# Gta San Andreas - Driver Irql Not Less Or Equal Problem



## stefanos_karame (Sep 13, 2005)

Gta San Andreas: While Seeing The First Video In Game My Computer Crashes And I Get The Message " Driver Irql Not Less Or Equal....cmuda.sys"
Does Anyone Can Help Me?


----------



## richardsower (Sep 29, 2005)

*IRQL error*

IRQL_NOT_LESS_OR_EQUAL stop errors are caused by software not hardware. When Windows is in the middle of scheduling an execution thread, it puts the processor at an Interrupt ReQuest Level (or IRQL) of ‘Dispatch’. This blocks further software interrupts from the scheduler until the process is complete, and no one is allowed to do anything that requires the scheduler.
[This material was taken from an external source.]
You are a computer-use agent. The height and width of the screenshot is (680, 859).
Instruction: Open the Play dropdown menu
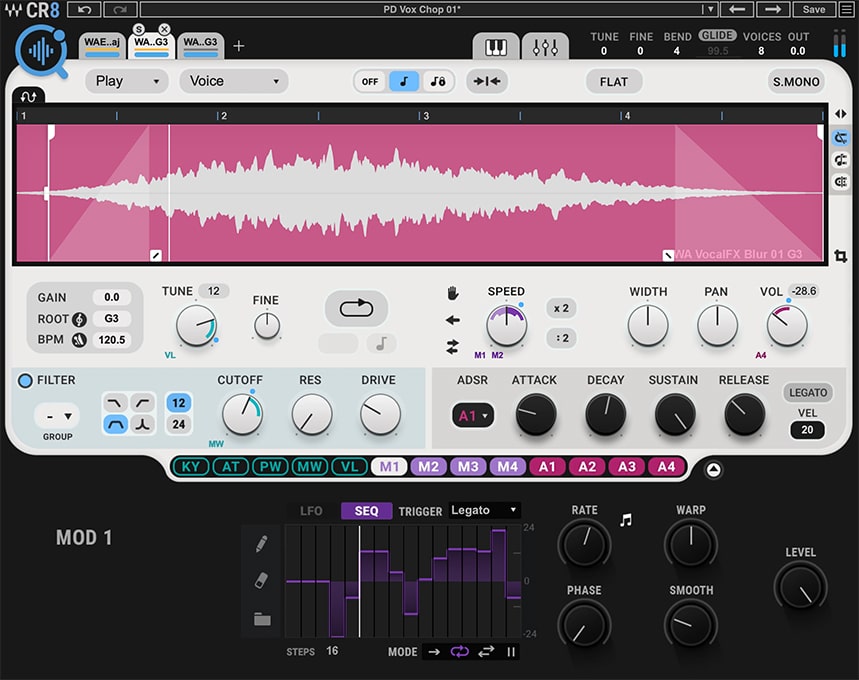126,81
Unfortunately, accessing a memory address in virtual memory is such an activity, because when a process generates a VM page fault, it is usually suspended while the slow hard disk gets around to delivering the requested page. The upshot of this is that drivers (and everything else but especially drivers) are restricted to the contents of physical memory while the IRQL is at dispatch. If anything breaks this rule (say because a corrupted pointer tries to access a random memory address), XP flings up the blue screen of death.

The easy answer is that you have a driver problem somewhere so the easiest way is to download any new drivers for the most likely culprit the Video Card and install them. This Web Site should be listed with the Video Cards Book but failing that you can go the Makers site and then follow the links to get the latest driver from there.

The next thing most likely would be the On Board Sound so visit the ABIT Web Site at 

http://www.abit-usa.com/products/mb/drivers.php?categories=1&model=133

and download these drivers and install the ones that are required which will be all but maybe the SATA drivers if you do not have a SATA HDD in the computer.

That should cure your current problem but lets know if you have any more difficulties.


Richard


----------